» **Tasks to complete**:
1. Set down the stretch of the Jeju 4·3 interview from "Last year, you" through "subject to compensation.", word for word.
2. In the Jeju 4·3 interview, who is credited with solving the retrial issue during the revision of the bill?

» **Selected passage**:
>>>

Also memorable are the opening of the Jeju 4·3 Trauma Center, the performance of the creative opera “Sun’I Samch’on”, the camellia planting campaign, the supply of 800,000 camellia badges, and the 4·3 training project for 10,000 teachers nationwide over the past 10 years, staged with the Office of Education. I tried to communicate actively with the prosecution, police, and military agencies, going beyond the limits of 4·3-related groups and institutes.

Last year, you took the lead in revising the Jeju 4·3 Special Act, which includes clauses for state compensation for victims and special retrials for prisoners. What is the significance of the revision, and any impressive figures you particularly remember?

It is significant in that the general revision of the act resulted from the efforts to solve the problem of unlawful imprisonments and eventually adopted a national compensation plan. In particular, it is highly appreciated that the statutory state compensation is the first achievement in Korea in terms of civilian casualties that happened before and after the Korean War. It is also significant that a fixed-rate system has been introduced for the compensation and those who have been recognized as victims under the Jeju 4·3 Special Act are subject to compensation.

Until the last minute of revising the bill, the biggest challenge was for adding special clauses on the retrial of wrongfully accused victims and the compensation for the deceased and the injured. The then Justice Minister Choo Mi-ae solved the retrial, while the then Democratic Party leader Lee Nak-yeon opened the door to the agreement by the Ministry of Strategy and Finance, which seemed impregnable. In the process of passing the bill at the National Assembly, none of the opposition party members opposed, which was thanks to Rep. Lee Myung-soo from the People Power Party. The fixed-rate system and the increase in the amount of compensation to 90 million won were supported by Yonsei University professor Park Myung-rim, who advised the research team for the enactment, and Minister of Public Administration and Security Jeon Hae-chul. Rep. We also need to remember Jeju-based National Assembly members, including Oh Young-hoon, the chief author of the proposed bill, as well as the leadership of the Association of the Bereaved Families of Jeju 4·3 Victims, including former chairman Oh Im-jong, who agreed to the proposal from a broader perspective.

<<<

» **Provided records**:

>>>

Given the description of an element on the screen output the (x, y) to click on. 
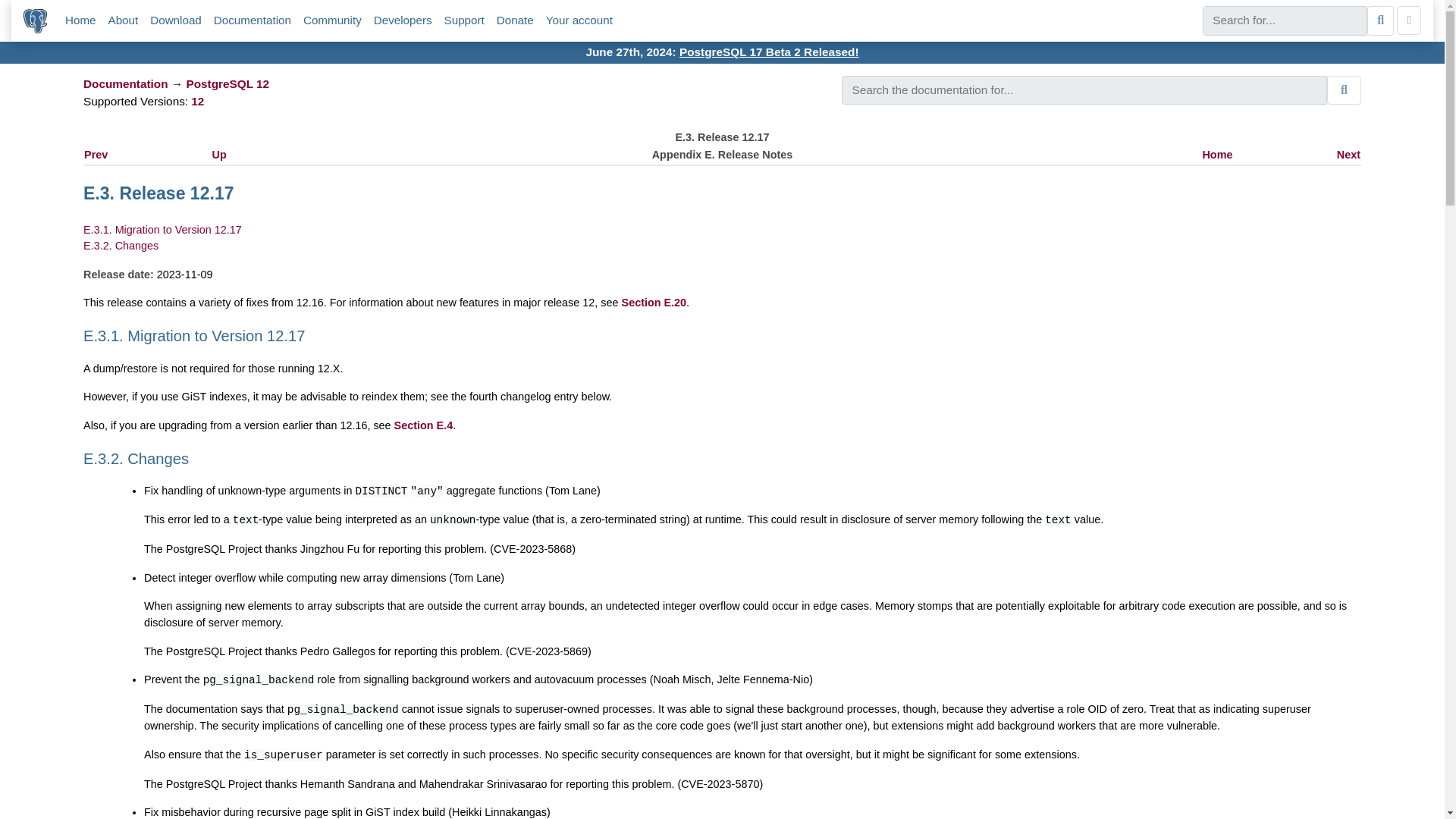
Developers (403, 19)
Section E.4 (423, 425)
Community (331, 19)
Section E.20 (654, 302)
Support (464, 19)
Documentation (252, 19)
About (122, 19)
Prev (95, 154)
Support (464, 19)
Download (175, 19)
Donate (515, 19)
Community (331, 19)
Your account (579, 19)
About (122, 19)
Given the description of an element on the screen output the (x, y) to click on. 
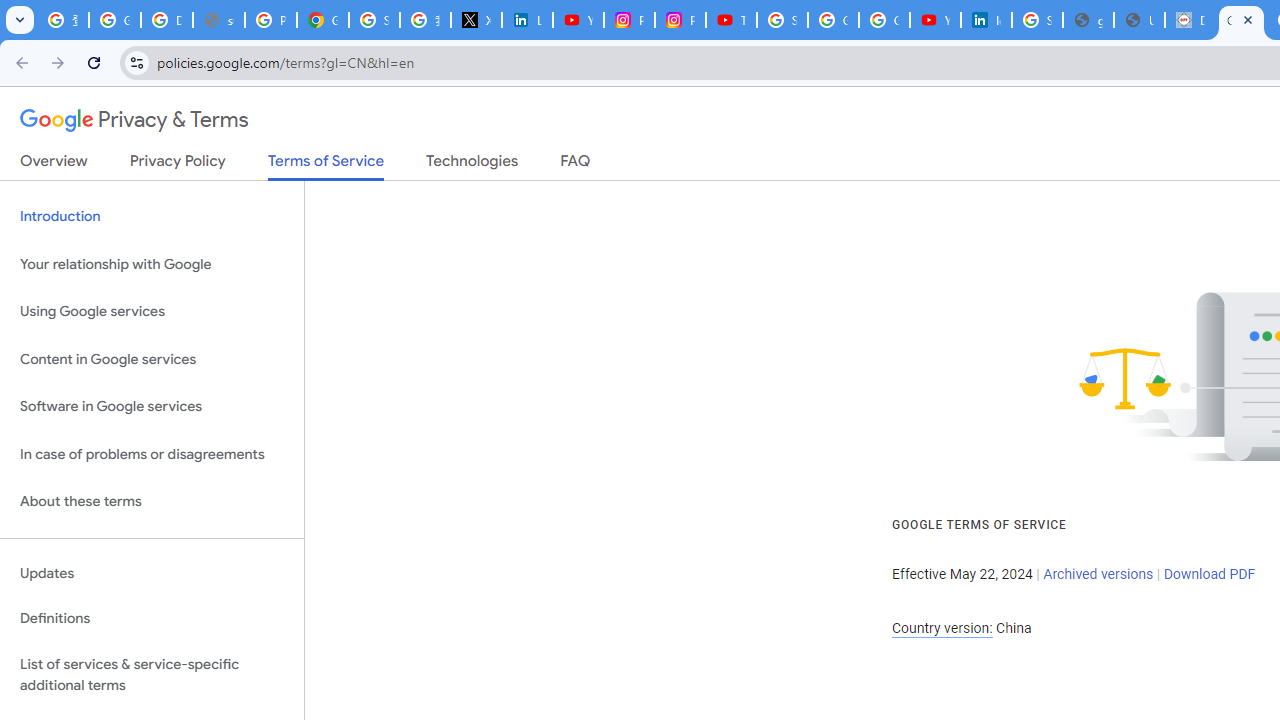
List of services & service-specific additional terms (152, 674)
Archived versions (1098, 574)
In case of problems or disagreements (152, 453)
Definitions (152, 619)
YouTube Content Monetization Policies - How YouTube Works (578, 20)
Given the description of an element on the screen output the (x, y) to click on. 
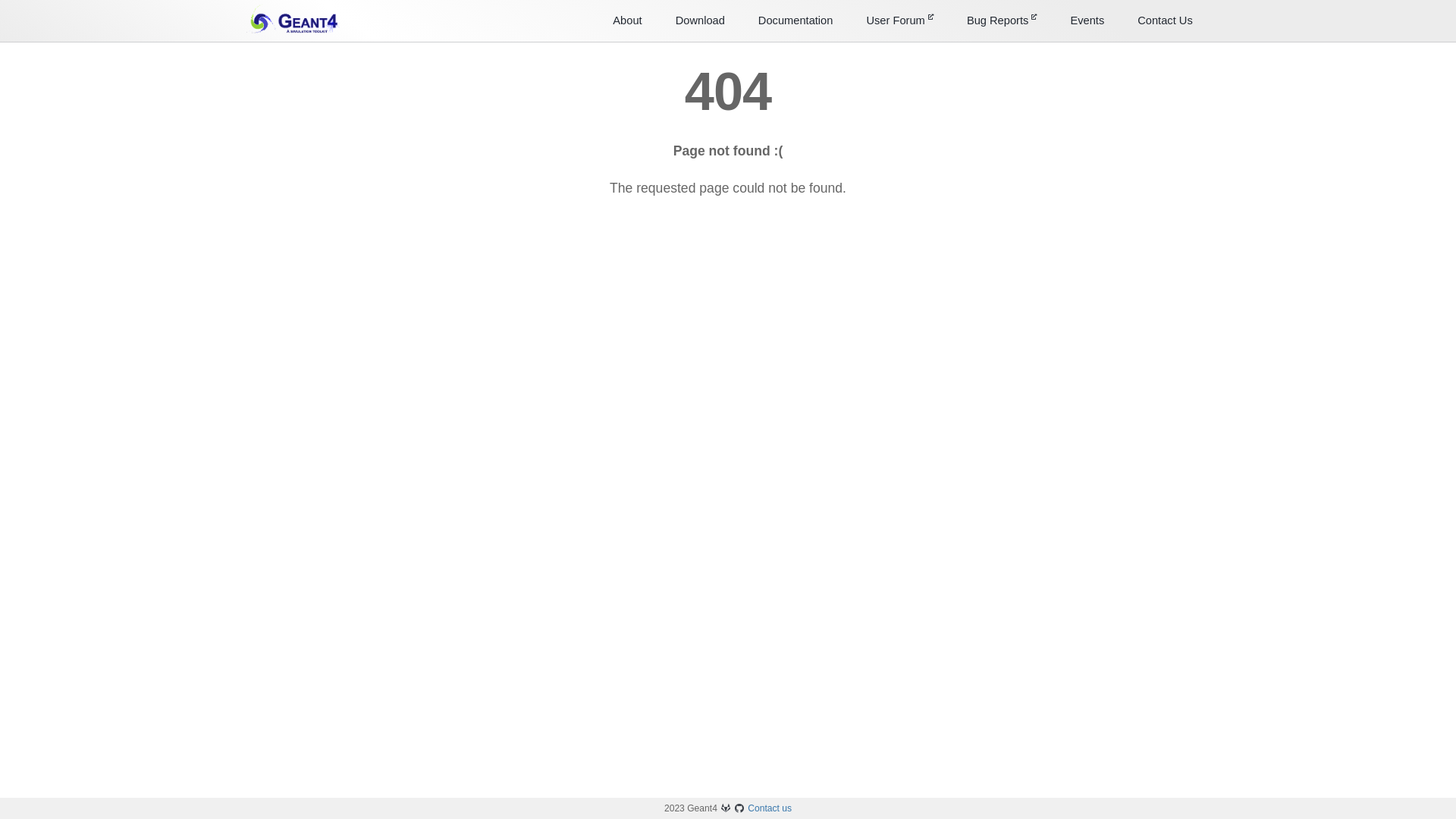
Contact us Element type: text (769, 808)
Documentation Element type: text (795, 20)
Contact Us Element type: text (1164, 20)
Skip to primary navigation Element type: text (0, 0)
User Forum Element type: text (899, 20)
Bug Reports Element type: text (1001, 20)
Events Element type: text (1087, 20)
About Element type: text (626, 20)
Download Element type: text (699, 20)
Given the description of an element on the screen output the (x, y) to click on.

<<<
>>>

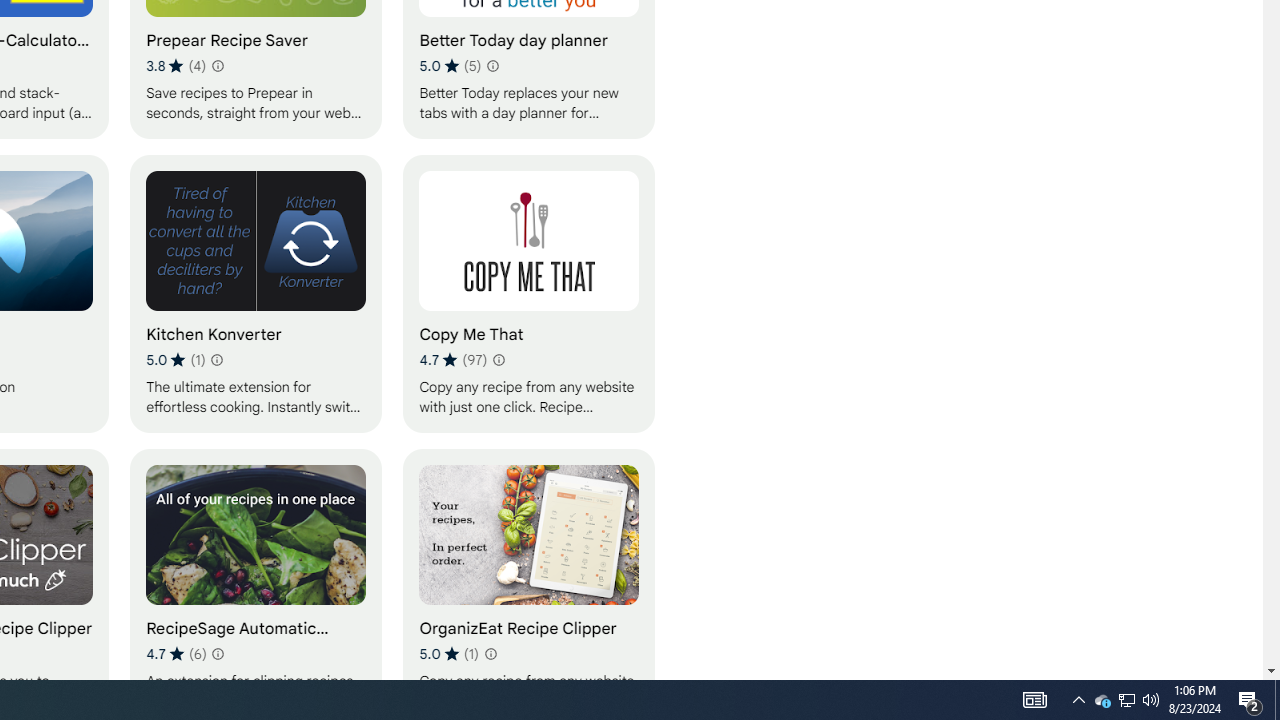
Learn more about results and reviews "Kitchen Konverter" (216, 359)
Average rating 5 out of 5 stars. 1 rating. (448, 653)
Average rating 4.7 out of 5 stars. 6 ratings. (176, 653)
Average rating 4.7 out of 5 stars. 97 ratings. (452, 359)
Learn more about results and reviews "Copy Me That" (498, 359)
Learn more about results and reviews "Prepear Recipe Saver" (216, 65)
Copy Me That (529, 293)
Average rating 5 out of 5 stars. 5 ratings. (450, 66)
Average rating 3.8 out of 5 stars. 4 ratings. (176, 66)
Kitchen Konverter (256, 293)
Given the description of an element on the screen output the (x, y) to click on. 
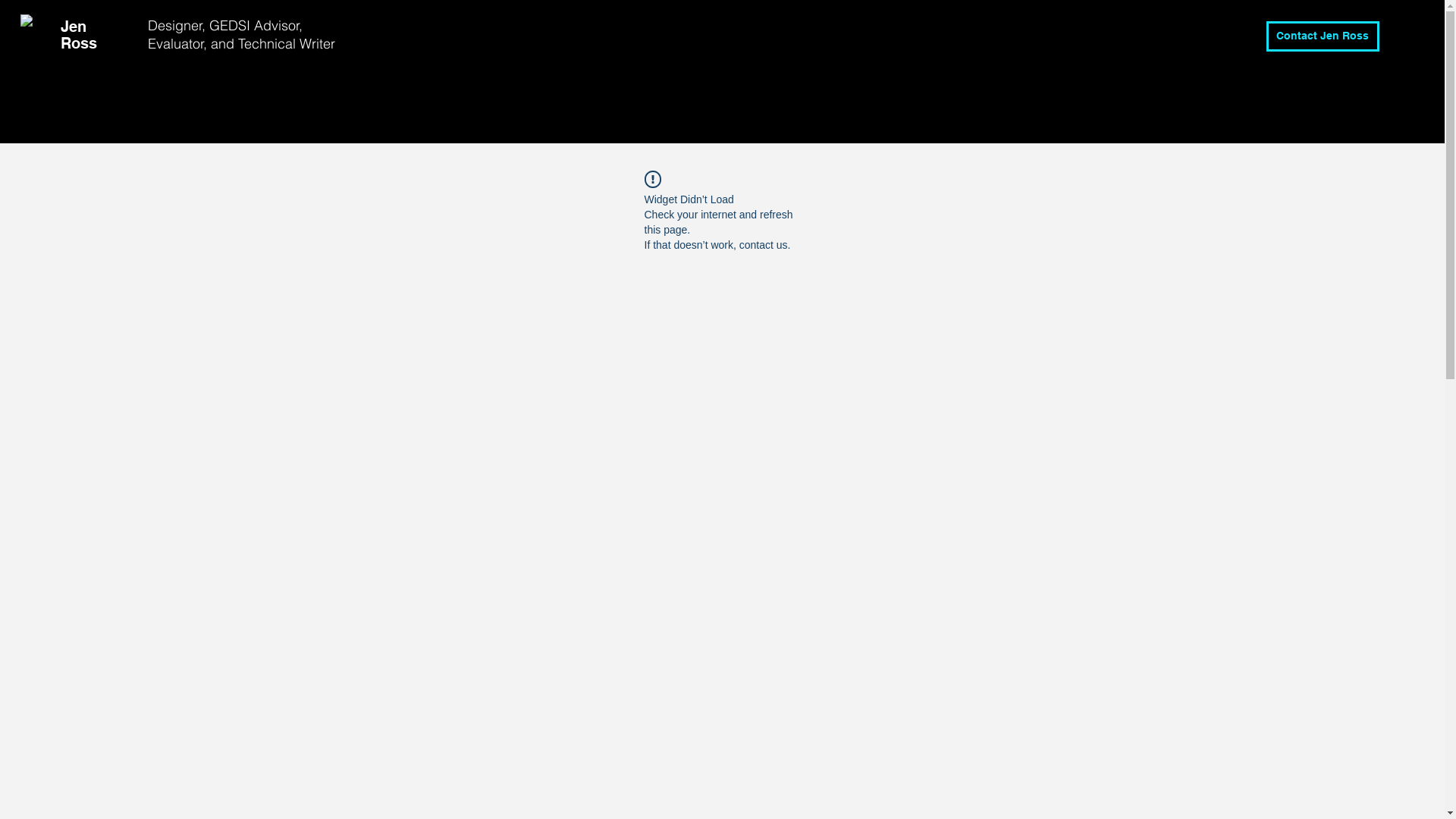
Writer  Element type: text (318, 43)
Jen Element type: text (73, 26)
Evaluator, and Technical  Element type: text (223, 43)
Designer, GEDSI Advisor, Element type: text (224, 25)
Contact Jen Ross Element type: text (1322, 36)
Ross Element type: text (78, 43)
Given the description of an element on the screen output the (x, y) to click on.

<<<

» **Responses to the tasks**:
1.
Last year, you took the lead in revising the Jeju 4·3 Special Act, which includes clauses for state compensation for victims and special retrials for prisoners. What is the significance of the revision, and any impressive figures you particularly remember?

It is significant in that the general revision of the act resulted from the efforts to solve the problem of unlawful imprisonments and eventually adopted a national compensation plan. In particular, it is highly appreciated that the statutory state compensation is the first achievement in Korea in terms of civilian casualties that happened before and after the Korean War. It is also significant that a fixed-rate system has been introduced for the compensation and those who have been recognized as victims under the Jeju 4·3 Special Act are subject to compensation.

2. The then Justice Minister Choo Mi-ae.